-- WHAT TO DO --
From the line containing "You are a GUI" through the last line of the entries below, transcribe each line exactly, excluding any picture.

[[ DATASET EXTRACT open ]]

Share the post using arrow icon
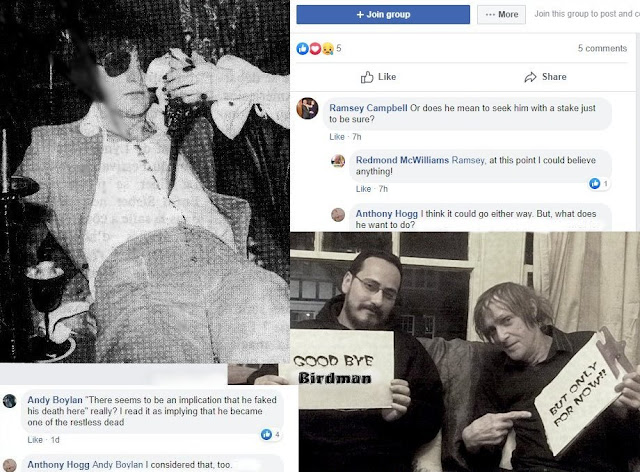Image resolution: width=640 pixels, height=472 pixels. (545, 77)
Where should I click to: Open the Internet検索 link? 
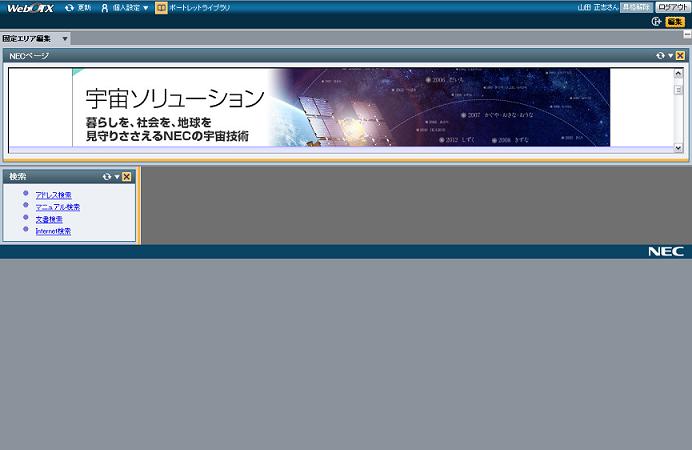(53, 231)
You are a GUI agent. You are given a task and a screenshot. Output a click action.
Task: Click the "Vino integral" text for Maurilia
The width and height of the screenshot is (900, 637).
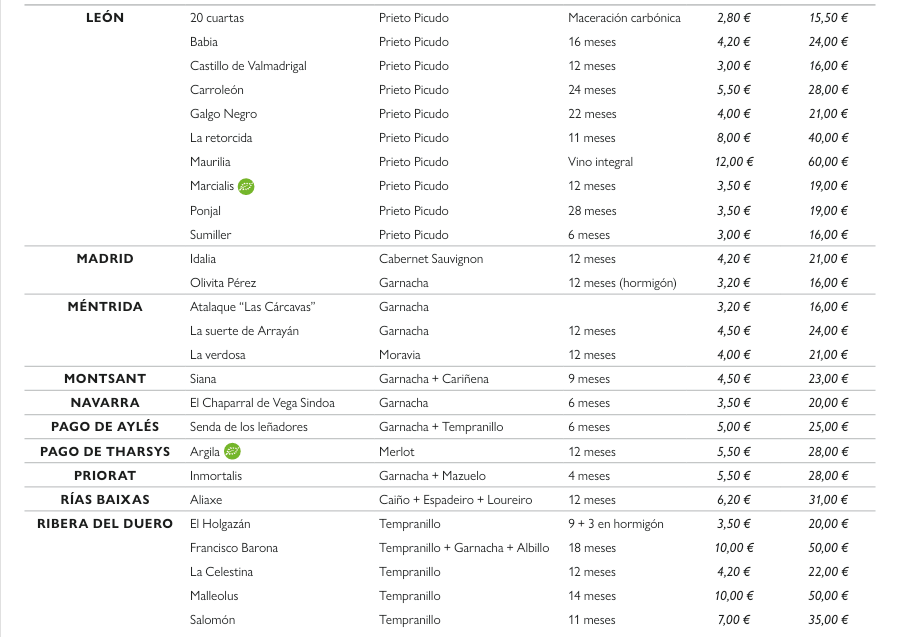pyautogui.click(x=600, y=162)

[[ DATASET EXTRACT closed ]]

-- ANSWER TO THE EXERCISE --
You are a GUI agent. You are given a task and a screenshot. Output a click action.
Task: Click the "Vino integral" text for Maurilia
The width and height of the screenshot is (900, 637).
pyautogui.click(x=600, y=162)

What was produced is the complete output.